Rencana Aklamasi di Munas Golkar, Pengamat: Mestinya Lebih Demokratis dari Partai Lain

Rencana Aklamasi di Munas Golkar, Pengamat: Mestinya Lebih Demokratis dari Partai Lain Ketua Umum Partai Golkar, Airlangga Hartarto (kanan), berjabat tangan dengan Ketua MPR, Bambang Soesatyo (kedua kanan) yang disaksikan Ketua Dewan Pembina Partai Golkar Aburizal Bakrie (ketiga kanan) dan Tokoh Senior Partai Golkar Akbar Tanjung, pada pembukaan Rapimnas Partai Golkar di Jakarta, Kamis (14/11/2019). (Foto&keterangan: Antara Foto).

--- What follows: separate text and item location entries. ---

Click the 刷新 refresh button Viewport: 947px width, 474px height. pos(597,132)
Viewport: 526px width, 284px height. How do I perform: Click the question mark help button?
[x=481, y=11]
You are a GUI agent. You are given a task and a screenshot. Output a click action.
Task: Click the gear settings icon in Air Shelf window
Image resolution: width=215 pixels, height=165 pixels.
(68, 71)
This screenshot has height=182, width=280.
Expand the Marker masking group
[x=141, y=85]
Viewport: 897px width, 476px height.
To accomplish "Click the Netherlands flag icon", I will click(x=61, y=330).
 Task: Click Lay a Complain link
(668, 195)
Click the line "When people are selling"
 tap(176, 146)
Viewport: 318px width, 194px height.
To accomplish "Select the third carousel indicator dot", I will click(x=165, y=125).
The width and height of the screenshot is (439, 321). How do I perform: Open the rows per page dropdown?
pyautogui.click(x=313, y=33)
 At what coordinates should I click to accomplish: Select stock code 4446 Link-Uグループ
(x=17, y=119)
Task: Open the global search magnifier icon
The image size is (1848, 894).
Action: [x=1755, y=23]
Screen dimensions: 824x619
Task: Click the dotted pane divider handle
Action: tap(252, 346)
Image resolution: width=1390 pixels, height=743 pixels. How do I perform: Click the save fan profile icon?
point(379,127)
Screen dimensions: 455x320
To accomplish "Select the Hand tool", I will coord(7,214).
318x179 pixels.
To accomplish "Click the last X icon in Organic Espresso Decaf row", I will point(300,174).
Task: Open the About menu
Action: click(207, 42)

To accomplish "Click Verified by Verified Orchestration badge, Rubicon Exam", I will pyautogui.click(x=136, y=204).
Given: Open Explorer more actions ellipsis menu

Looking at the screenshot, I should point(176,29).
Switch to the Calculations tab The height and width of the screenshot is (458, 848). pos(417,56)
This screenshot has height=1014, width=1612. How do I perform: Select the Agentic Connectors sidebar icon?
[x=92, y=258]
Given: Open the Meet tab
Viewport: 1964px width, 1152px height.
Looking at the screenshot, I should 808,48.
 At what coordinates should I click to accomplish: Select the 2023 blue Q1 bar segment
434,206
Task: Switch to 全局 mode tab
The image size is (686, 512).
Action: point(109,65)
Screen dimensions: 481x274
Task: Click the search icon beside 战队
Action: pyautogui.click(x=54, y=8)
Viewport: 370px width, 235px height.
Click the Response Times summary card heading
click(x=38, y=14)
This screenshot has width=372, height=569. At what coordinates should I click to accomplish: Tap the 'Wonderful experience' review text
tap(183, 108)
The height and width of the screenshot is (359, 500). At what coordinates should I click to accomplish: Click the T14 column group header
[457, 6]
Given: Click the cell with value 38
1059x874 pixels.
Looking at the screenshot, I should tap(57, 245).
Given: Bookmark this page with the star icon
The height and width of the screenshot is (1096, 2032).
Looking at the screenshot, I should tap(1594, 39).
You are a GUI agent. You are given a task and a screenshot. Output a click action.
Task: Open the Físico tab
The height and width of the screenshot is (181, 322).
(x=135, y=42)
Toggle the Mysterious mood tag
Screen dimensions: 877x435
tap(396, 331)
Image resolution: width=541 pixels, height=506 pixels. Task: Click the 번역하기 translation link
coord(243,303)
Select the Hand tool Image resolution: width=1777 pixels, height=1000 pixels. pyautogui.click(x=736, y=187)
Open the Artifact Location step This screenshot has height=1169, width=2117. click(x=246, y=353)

JAKARTA - Partai Golkar akan melaksanakan Musyawarah Nasional (Munas) pada awal bulan Desember di Jakarta. Namun, pihak Airlangga Hartarto saat ini sedang mengupayakan, agar di Munas Golkar kali ini Calon Ketua Umum dipilih secara aklamasi, juga hanya ada calon tunggal.

Menanggapi hal itu, pengamat politik sekaligus Direktur Eksekutif Voxpol Center Research and Consulting, Pangi Syarwi Chaniago menilai, jika mekanisme pemilihan ketua umum secara aklamasi dilakukan pada Munas, maka Partai Berlambang Beringin ini tidak mencerminkan dirinya sebagai partai yang demokratis. Dengan kata lain, demokrasi di tubuh Golkar akan semakin suram.

"Golkar ini termasuk partai tertua di Indonesia, sudah matang dan melewati berbagai era perpolitikan di Indonesia, dari orde lama, orde baru hingga era reformasi saat ini. Mestinya lebih maju dan demokratis dari partai lain," kata Pangi di Jakarta, Kamis (14/11).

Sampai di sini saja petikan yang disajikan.